A ideia segundo Carline é conseguir tornar esse conhecimento palpável para sua propriedade e para os demais agricultores familiares. Afinal, compartilhar saberes é algo que já faz parte da sua rotina considerando que ela começou a atuar na agricultura familiar, no ano de 2013, lecionando em cursos técnicos dentro de uma instituição de Ater – Assistência Técnica e Extensão Rural – e nunca mais parou de dedicar parte de sua vida ao amor à terra.
“Em 1996, me formei em administração pela Uniderp. Foi bem mais tarde que fui trabalhar com a agricultura familiar a convite de uma amiga, na época eu estava desempregada, e ela perguntou se eu não queria assumir a vaga já que para ela seria inviável”, conta Carline que no ato não titubeou e respondeu, “Olha, para quem passou 10 anos no Japão, com uma criança de colo e sem saber falar o idioma, desafio é algo que não me amedronta”.
E, nessa toada de coragem e força de vontade para aprender foi que ela nunca mais deixou a agricultura familiar. Por sete anos, percorreu diversos municípios lecionando cursos até que, em 2020, por conta da pandemia se rendeu aos saberes da agrofloresta e fincou os pés no sítio.

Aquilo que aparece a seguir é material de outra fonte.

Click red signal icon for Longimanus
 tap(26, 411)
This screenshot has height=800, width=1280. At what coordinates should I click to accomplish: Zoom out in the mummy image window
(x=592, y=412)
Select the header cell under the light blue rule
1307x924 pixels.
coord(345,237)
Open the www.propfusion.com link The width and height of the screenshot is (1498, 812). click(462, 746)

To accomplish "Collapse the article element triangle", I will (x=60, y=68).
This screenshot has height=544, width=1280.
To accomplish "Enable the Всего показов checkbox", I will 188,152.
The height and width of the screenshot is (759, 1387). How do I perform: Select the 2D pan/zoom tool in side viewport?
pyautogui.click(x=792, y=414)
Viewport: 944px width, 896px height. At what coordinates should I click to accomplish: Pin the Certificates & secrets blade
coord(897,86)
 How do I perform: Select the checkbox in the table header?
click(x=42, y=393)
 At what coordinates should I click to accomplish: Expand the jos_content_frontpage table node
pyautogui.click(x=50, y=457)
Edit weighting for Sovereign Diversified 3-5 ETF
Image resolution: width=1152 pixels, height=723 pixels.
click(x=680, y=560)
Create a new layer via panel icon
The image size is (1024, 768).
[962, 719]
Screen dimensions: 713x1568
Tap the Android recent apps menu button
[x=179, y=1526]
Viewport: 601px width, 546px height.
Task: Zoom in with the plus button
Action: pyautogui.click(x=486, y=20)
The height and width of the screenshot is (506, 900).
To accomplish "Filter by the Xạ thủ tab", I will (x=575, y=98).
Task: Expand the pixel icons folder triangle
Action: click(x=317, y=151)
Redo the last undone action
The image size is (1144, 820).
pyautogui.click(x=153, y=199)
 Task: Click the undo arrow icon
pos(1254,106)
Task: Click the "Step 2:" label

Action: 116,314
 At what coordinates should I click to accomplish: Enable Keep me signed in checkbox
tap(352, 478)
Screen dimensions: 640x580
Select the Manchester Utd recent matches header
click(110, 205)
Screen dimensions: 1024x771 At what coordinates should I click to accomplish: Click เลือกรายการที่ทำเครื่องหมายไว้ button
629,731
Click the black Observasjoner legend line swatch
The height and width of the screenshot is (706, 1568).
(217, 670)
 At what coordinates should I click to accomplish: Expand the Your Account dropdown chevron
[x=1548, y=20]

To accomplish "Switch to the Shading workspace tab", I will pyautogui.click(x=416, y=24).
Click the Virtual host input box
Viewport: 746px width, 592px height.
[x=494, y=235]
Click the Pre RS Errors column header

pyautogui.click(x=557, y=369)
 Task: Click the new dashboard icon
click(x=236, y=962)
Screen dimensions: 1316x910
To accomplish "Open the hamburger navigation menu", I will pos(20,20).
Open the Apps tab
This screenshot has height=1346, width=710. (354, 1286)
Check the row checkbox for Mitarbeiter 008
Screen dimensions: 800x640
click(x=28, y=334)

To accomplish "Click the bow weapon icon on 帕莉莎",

“Um ano antes, conheci os ensinamentos de um cara genial através do Projeto Rural Sustentável, o suíço Ernst Götsch. Ele tem uma fazenda na zona cacaueira. Lá, ele aplica seus conhecimentos agroflorestais e já conseguiu recuperar 14 riachos, dizem que ele ensina a ‘plantar água na Bahia’ por causa disso”, conta.
Talvez, aqui, no Mato Grosso do Sul ele também fez uma nova semeadura: o amor de Carline pela agrofloresta. Em sua propriedade, ela tem orgulho de percorrer suas áreas de plantio consorciado de várias espécies (banana, mamão, goiaba, limão, café, pupunha, taioba, maxixe, abacaxi, mandioca, batata-doce, baru, etc) e observar junto aos visitantes a diferença do microclima e, principalmente, da cor do solo que passou de um tom pálido para uma terra escura e cheia de vida, microorganismos.
“Essa terra era do avô do meu marido, ficou para o meu sogro e, agora, eu e meu esposo, Gleison. O sítio não tinha nome, era lote 1 [numeral de identificação no assentamento]. Naquela época, ninguém plantava, o foco era a pecuária, ninguém plantava e você tinha que comprar frutas e verduras de fora”, afirma a agricultora que viu ali uma janela de mercado. “Perguntei se eu podia tirar uma área para plantar e foi assim que começou”.
De lá para cá, Carline não só terminou de criar as filhas, Nadine e Isabela, e o enteado, Alexandre, ao lado do esposo, como criou estreitou laços com a vizinha e fez novas parceiras com outras instituições como a Agraer. “Em 2015, passei a ter contato com a Agraer para tirar a documentação do lote e foi aí que começou as visitas, dias de campo e cursos. Depois, consegui um total de R$ 200 mil por meio de dois projetos no Pronafs. Aqui, a Jovelina [servidora da instituição] já deu dois cursos de abelha sem ferrão. Já participei de atividades de agrofloresta no Cepaer”.
Toda uma história que ela vem construindo com dedicação na base dos preceitos do Ikigai, ensinamento japonês que traz dos anos que viveu na “Terra do Sol Nascente”. “Em japonês, Ikigai significa a razão pela qual eu acordo todos os dias, a razão para viver, e o meu Ikigai é a agrofloresta, meu propósito de vida”.
Algo que Carline pratica diariamente, desde a lida com a terra até a entrega de saúde aos seus alimentos. “Eu quero vender produtos que promova qualidade de vida as famílias que eu atendo. É o modo que encontrei de fazer a diferença na vida das pessoas, na natureza. E, tudo dando certo, quero acessar o PAA do município, promover o turismo rural e quem sabe promover o voluntariado, intercâmbio, para que pessoas de outros lugares tenham acesso a prática da agrofloresta como um dia também me proporcionaram”.